EXERCISE OBJECTIVE >> The answer must consist solely of the lines from the one with "The image size is (480, 465)." through the last line of the data, copied exactly, with no pictures.

┌─ DATA PROVIDED

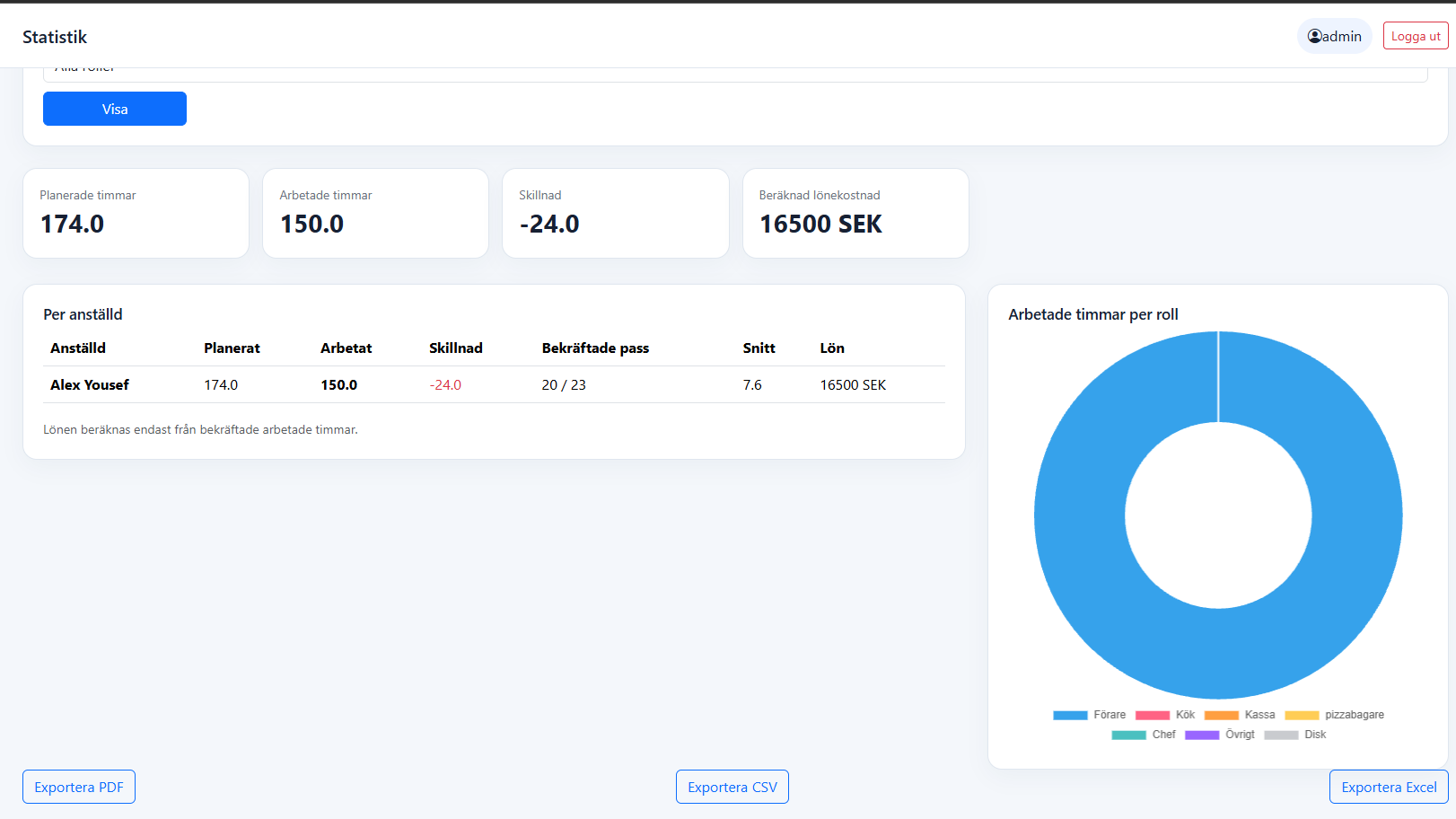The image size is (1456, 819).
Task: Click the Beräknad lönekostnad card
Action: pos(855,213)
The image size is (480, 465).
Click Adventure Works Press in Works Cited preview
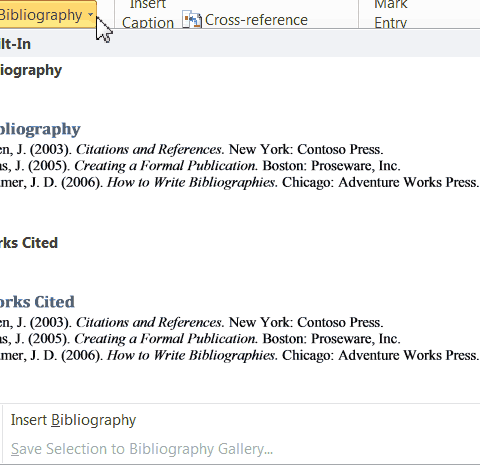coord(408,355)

└─

REPLY TO THE TASK >>
The image size is (480, 465).
Click Adventure Works Press in Works Cited preview
coord(408,355)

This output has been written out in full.